Dependence of alignment accuracy on modeling fidelity and inference procedure. Shown are the sensitivity, false-positive fraction, and nonhomologous fraction for three inference algorithms and various alignment models (see Table 1) used to align sequences from the human–mouse evolutionary simulation.

Figure 7.

Posterior decoding shows fewer alignment biases. Shown are the intergap distance histograms for alignments obtained by Viterbi decoding (open squares), posterior decoding (open circles) and MPD (filled triangles), applied on the Full model. The scarcity of closely spaced gaps, resulting from gap attraction, is apparent for all decoding algorithms, but is much less pronounced for posterior decoding and MPD than for Viterbi decoding.

Figure 8.

Posterior probability is an excellent indicator of alignment accuracy. Shown are the proportion of correctly aligned nucleotides (squares), the average sequence identity (triangles), and the proportion of nucleotides (histogram bars) across 10 posterior probability quantiles, obtained from realigned simulated human–mouse sequence data.
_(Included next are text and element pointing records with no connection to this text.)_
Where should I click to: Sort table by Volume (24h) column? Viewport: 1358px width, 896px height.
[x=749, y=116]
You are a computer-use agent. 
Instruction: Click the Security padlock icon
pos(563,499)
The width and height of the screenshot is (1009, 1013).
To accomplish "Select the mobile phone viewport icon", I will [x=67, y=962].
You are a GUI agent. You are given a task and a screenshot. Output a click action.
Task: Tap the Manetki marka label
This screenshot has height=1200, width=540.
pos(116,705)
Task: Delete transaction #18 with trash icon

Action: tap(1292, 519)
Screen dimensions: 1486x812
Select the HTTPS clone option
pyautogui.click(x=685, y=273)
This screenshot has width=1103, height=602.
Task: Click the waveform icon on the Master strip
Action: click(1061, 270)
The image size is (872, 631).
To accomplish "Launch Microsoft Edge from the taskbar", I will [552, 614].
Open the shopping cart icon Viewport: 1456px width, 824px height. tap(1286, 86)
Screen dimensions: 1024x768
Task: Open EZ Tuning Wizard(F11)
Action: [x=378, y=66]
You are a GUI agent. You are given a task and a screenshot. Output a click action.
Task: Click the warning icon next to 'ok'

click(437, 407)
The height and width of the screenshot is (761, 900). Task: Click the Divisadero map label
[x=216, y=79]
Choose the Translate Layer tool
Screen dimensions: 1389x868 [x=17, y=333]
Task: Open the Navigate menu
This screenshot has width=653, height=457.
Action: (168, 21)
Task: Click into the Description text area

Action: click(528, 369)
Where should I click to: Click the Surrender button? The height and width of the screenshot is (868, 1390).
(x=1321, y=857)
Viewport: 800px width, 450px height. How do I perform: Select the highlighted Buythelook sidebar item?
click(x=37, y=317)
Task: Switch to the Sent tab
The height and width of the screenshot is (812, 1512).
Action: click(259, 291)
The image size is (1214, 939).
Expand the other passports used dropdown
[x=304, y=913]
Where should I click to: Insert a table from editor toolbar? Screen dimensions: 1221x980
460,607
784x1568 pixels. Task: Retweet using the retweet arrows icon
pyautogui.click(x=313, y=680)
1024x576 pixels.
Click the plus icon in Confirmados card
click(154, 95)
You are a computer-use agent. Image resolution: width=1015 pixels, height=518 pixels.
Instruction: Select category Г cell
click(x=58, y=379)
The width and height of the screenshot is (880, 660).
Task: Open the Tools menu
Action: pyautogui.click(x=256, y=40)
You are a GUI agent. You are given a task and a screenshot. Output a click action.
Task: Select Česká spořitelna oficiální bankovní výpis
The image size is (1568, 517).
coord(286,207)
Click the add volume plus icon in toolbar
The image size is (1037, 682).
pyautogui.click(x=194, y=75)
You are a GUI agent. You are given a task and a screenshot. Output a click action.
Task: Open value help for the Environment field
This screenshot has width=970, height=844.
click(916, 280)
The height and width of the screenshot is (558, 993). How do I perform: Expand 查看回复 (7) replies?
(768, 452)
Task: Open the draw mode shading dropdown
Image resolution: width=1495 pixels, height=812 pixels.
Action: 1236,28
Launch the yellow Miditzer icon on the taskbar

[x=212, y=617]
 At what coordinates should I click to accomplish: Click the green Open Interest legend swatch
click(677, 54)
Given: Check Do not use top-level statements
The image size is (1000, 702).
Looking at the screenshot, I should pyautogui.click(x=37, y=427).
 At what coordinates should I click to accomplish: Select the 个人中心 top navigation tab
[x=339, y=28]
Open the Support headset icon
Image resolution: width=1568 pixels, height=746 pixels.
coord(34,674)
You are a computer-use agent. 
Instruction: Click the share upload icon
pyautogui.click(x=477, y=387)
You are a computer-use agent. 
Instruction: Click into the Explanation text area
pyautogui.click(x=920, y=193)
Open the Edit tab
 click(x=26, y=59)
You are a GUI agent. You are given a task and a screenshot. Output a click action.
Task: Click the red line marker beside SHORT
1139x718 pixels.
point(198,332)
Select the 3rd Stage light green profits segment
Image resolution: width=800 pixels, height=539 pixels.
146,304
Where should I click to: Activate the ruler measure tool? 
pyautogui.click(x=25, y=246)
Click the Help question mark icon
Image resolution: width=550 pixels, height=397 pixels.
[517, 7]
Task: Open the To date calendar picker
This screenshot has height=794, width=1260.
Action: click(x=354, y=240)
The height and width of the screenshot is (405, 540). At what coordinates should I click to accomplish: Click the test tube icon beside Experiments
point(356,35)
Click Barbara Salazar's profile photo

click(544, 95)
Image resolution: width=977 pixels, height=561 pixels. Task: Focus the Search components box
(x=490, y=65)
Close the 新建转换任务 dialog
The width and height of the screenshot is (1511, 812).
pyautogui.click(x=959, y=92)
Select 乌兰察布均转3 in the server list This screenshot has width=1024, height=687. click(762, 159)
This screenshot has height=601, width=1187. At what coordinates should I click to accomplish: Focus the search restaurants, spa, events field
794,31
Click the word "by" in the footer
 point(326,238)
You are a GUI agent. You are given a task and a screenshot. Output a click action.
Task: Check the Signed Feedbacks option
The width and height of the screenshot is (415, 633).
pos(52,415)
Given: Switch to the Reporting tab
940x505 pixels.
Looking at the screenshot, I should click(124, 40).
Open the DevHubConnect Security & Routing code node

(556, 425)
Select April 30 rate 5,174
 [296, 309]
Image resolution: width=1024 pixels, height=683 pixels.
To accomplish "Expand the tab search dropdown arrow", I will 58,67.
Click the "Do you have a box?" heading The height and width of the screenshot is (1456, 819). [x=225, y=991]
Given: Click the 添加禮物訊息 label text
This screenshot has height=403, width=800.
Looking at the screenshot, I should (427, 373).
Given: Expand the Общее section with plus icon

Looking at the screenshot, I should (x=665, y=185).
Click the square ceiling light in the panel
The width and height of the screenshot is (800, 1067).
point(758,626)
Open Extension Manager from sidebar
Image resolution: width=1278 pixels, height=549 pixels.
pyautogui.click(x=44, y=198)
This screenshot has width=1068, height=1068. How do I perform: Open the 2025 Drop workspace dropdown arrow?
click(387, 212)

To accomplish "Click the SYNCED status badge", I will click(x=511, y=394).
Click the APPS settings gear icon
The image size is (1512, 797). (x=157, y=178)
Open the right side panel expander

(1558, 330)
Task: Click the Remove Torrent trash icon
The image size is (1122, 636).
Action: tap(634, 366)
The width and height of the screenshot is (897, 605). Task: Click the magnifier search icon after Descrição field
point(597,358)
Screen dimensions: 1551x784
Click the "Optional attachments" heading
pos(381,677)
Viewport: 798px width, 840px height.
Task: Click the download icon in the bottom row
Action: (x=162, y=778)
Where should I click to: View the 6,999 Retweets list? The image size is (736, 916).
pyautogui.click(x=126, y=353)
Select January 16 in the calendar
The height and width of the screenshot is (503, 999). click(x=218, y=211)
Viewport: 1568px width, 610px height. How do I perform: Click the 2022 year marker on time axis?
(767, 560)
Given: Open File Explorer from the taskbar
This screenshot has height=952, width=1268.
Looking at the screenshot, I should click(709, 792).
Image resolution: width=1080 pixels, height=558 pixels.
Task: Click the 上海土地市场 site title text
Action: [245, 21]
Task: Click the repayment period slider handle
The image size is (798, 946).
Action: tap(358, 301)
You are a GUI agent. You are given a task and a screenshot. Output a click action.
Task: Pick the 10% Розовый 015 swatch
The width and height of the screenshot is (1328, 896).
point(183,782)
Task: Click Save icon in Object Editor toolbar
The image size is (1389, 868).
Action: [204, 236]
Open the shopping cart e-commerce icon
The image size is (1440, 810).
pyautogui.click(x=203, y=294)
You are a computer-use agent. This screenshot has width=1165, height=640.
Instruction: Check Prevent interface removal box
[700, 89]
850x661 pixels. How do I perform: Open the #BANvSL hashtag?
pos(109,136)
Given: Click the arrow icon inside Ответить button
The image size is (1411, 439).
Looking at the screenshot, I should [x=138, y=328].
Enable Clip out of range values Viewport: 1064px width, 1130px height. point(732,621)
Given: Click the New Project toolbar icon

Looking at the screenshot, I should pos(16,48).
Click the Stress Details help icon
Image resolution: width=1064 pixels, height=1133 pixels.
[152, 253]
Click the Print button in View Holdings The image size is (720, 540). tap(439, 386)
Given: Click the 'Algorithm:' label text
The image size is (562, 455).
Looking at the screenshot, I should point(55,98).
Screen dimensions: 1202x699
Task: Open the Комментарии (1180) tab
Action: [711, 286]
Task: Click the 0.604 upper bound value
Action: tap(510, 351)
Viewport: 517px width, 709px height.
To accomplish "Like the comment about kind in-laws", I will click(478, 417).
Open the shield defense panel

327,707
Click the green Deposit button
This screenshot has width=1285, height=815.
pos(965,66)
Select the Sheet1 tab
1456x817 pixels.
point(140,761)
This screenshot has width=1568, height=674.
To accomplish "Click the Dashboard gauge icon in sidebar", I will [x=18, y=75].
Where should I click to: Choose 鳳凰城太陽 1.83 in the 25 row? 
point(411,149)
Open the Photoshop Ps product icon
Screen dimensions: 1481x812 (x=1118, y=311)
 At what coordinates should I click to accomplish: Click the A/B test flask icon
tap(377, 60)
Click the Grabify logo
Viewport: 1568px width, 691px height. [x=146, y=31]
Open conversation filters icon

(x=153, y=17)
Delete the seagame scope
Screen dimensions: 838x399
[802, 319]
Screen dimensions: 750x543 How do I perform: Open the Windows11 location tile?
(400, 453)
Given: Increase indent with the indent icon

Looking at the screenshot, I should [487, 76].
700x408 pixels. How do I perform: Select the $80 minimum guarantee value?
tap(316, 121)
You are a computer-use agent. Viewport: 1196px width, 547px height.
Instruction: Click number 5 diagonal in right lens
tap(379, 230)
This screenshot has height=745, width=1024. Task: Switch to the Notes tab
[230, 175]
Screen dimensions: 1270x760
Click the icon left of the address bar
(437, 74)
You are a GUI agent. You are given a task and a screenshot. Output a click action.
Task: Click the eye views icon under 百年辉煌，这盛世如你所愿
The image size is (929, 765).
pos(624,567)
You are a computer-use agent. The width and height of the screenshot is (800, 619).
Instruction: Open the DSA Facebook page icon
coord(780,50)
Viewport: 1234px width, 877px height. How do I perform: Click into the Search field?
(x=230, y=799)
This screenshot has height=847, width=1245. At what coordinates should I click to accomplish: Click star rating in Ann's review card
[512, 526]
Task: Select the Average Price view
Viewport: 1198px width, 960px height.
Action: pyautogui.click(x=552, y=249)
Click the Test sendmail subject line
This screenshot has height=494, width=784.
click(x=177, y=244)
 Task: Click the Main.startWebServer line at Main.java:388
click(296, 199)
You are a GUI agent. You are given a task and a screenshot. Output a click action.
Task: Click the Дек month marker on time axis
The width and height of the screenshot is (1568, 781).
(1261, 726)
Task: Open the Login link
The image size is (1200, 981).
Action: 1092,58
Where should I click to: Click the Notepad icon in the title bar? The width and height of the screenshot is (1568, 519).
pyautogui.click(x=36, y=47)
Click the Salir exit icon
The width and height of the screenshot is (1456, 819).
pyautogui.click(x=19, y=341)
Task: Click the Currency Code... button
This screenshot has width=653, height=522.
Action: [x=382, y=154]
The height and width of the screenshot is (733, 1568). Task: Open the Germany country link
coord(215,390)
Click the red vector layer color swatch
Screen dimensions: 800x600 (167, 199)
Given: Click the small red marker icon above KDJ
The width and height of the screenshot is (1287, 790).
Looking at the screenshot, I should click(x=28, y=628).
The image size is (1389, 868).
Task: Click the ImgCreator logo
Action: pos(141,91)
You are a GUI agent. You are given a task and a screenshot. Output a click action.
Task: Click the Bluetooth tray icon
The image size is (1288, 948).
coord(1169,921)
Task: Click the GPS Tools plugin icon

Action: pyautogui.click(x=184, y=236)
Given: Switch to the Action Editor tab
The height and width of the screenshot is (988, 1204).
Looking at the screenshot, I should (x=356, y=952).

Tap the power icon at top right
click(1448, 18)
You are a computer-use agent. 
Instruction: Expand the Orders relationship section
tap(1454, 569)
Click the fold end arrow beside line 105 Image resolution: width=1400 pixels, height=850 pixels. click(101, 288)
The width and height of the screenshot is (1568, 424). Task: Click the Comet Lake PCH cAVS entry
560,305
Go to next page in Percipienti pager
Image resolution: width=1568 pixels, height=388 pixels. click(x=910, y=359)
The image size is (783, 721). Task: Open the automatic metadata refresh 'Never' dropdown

For realignment, we used Viterbi decoding on the basic and full models.

Figure 9.

Performance comparison of score-based aligners. Histogram bars show sensitivity (black; top left axis), false-positive fraction (gray, right axis) and nonhomologous fraction (striped, bottom left axis), for simulated sequence based on human–mouse evolutionary parameters. The results for two probabilistic aligners (leftmost two sets) are included for comparison. Histogram bars marked by asterisks are off the scale; nonhomologous fraction for Lagan, 0.212; Mavid, 0.201; ClustalW, 0.223. Note that the axes in Figure 6 have different scales.